The Daily Star
---- — “Taxes” is something of a dirty word in politics. Certainly no one wants to talk about raising them. But cutting them is certainly easier said than done.
Candidates for state offices have been making much of the fact that New York was recently ranked 50th in the national Tax Foundation’s list of business-friendly states. This comes on the heels of another last-place ranking — this one from cable news channel CNBC, which criticized the Empire State’s onerous business regulations.
Yes, despite Gov. Andrew Cuomo’s “NY Open for Business” campaign, the state is still taking it on the chin from the rest of the nation when it comes to attracting business.
“They do soak us for a lot of taxes,” Cooperstown Motel owner Al O’Brien said of the state.
In addition, the necessary paperwork for workers compensation, disability, state and federal withholding and social security taxes can require 50-75 hours a week, O’Brien said.
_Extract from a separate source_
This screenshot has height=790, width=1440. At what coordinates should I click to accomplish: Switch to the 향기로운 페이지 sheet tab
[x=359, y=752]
Candidates on both sides of the political divide are trotting out New York’s dismal ranking as a way of talking about how they would fix everything. Incumbents use it as an opportunity to talk about how the other party held up all their great ideas; or, they talk about the pork they managed to bring home to their home district during their last term. Challengers can always say that the unfriendly climate developed on their opponent’s watch.
But does anyone really know how to fix the problem?
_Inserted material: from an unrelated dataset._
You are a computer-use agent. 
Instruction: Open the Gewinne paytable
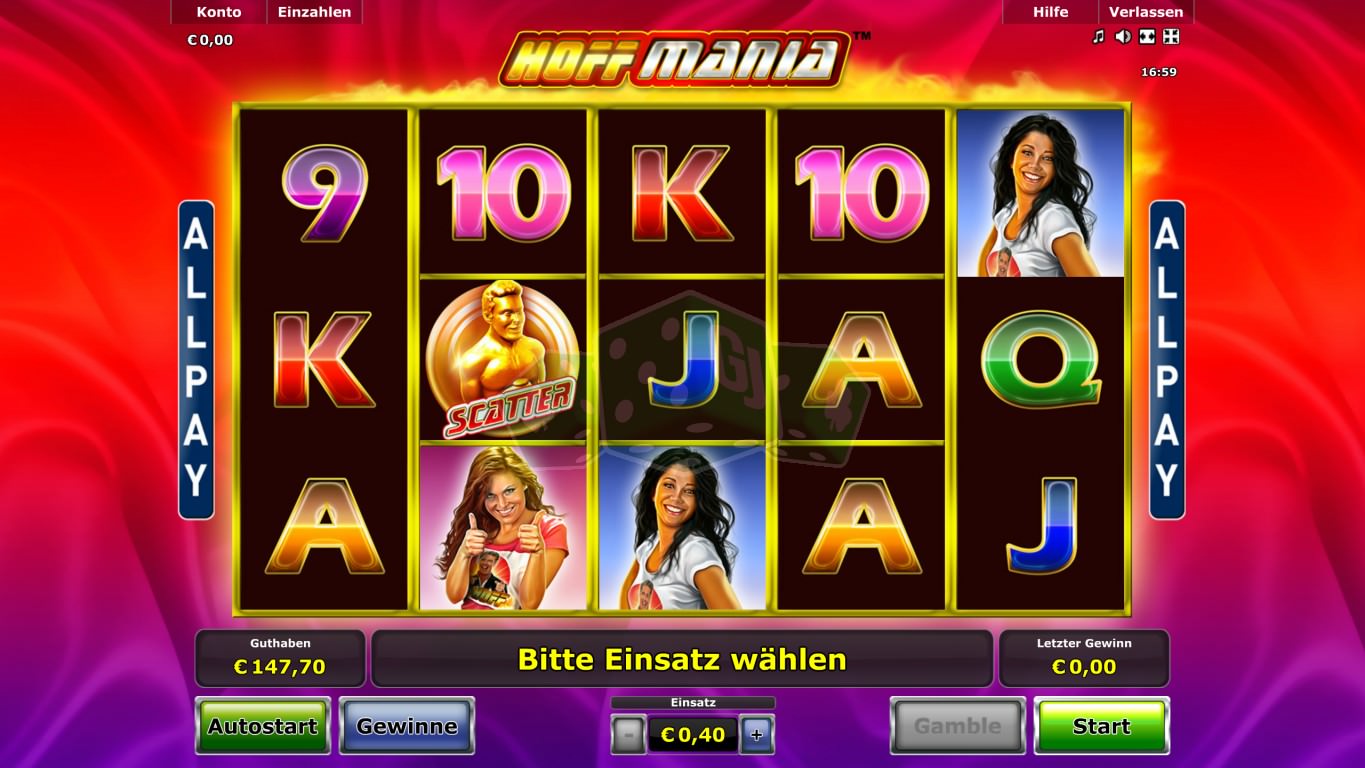[407, 726]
The thing about taxes is, they pay for things. A lot of these things are really important, like roads and bridges and schools. Salaries, health care and pensions for New York’s 200,000-plus employees chew up a lot of money, as does the state’s share of the federal Medicaid program. If you let businesses pay less in taxes, there’s a pretty good chance you’ll have less money coming in — which is, unfortunately, what’s happening already, and why the state is so strapped for cash.
So it’s no wonder that, when confronted with the question of what to cut, many politicians veer to one side of the question and start talking instead about cutting unfunded mandates. If we could just relieve businesses from some of these burdensome regulations, they say, things would be better.
But here again, specifics are often lacking. Doing away with unfunded mandates could be a good thing — or it could be an awful idea. It really depends on which “mandates” we’re talking about.
It will take more than lip service or catchy slogans to make New York a business-friendly state. It will take some hard decisions — including some that may not be politically popular. We wonder if any of today’s candidates have the stomach for that sort of work.